The Defined Contribution Institutional Investment Association (DCIIA) and the Intentional Endowments Network (IEN) have both recently released guides for integrating more ESG options in retirements plans. We define “sustainable investing” as an investment philosophy that seeks to generate financial value by incorporating environmental, social and governance values. This umbrella term includes multiple approaches, such as integrating ESG factors into a fund, as well as funds that incorporate macro ESG-themes. Portfolios are considered sustainable when decision-makers weigh the impact of ESG factors along with other traditional financial metrics in portfolio construction and investment management processes.

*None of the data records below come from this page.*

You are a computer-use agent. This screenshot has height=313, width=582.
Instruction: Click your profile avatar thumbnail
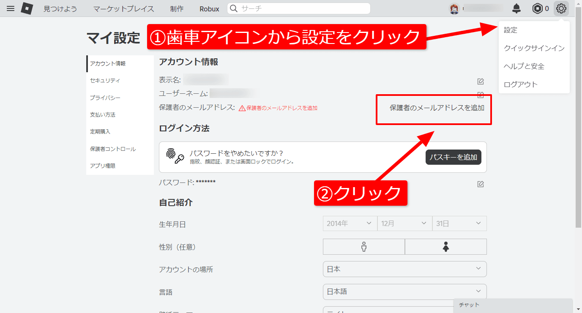pos(454,8)
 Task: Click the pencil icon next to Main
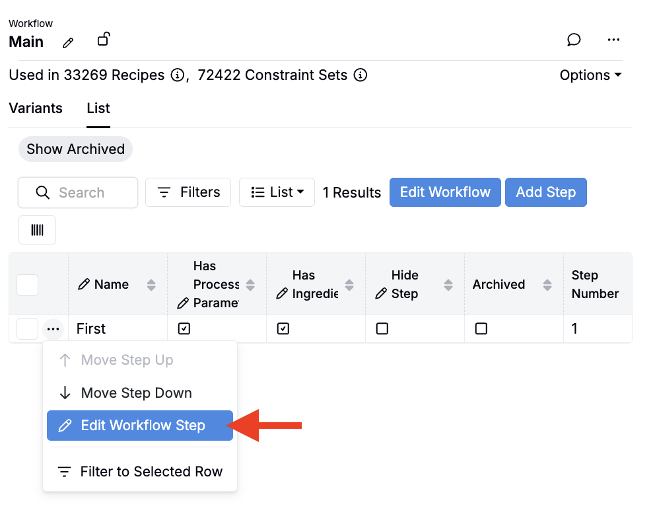(x=68, y=43)
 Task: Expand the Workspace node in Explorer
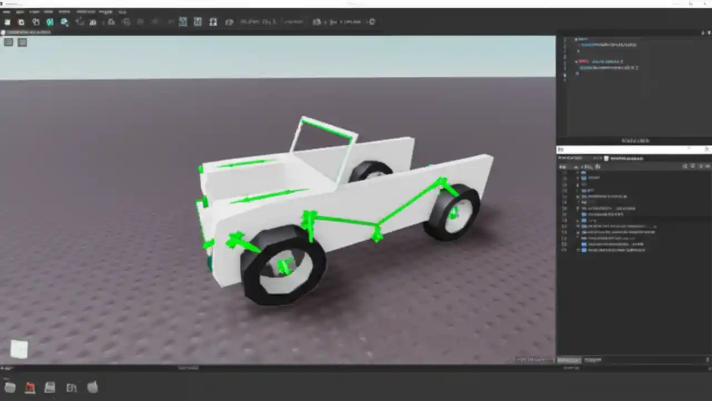[x=578, y=178]
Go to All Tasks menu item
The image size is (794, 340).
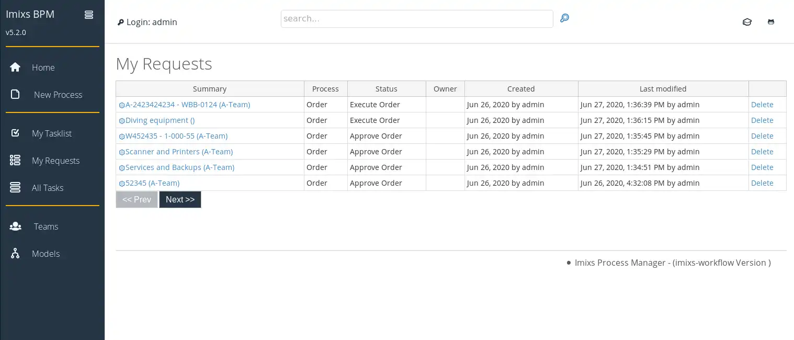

Sustainability challenges represent urgent, material risks and opportunities for investors. Just in the past few years, climate impacts have wreaked havoc, destroying lives and costing businesses, governments and investors hundreds of billions of dollars. Extreme inequality and racial injustice, laid bare by the pandemic, have driven social unrest and changed the landscape for corporate governance and stakeholder engagement. These intersectional issues of climate change and social equity are critical factors for fiduciaries to consider in the investment process. They increase both portfolio risk and the systemic risk.
As communities and governments around the world grapple with these issues, we are experiencing a transformational shift. People are demanding a “just transition” to a low-carbon economy that reduces greenhouse gas emissions while protecting workers and vulnerable communities and addresses inequality and injustice in the process.

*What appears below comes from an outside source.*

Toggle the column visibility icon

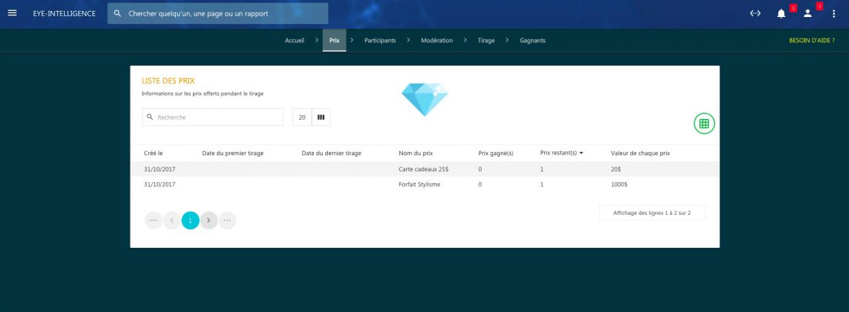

Further, the scale of sustainable investment commitments, especially in the higher education space, is growing and impacting the market. Several endowments have moved on fossil fuel divestment and fossil fuel free investing (including recent announcements from Harvard, Boston University, MacArthur Foundation), Net Zero Portfolio commitments (Harvard, Stanford, Penn, Arizona State, Michigan) and racial equity (University of California, University of Chicago, Warren Wilson College). Now it is time for retirement plans to keep pace and include strong ESG options.
As Bill McKibben recently noted, “These divestments are so large that they’re starting to have deep effects on the ability of the fossil fuel industry to expand.”
It is time for regulation to catch up with reality. With the new ERISA rule in place, the legal framework for how retirement plans can finally analyze risk and value in ways that makes sense for all stakeholders as the market transforms to meet the social, environmental and even existential challenges we face today. And, as important, it allows employees to invest their values to help bring about a world that can support these institutions over the long term, and leaves no one behind.
Georges Dyer is co-founder and executive director of the Crane Institute of Sustainability, and leads its flagship initiative, the Intentional Endowments Network (IEN).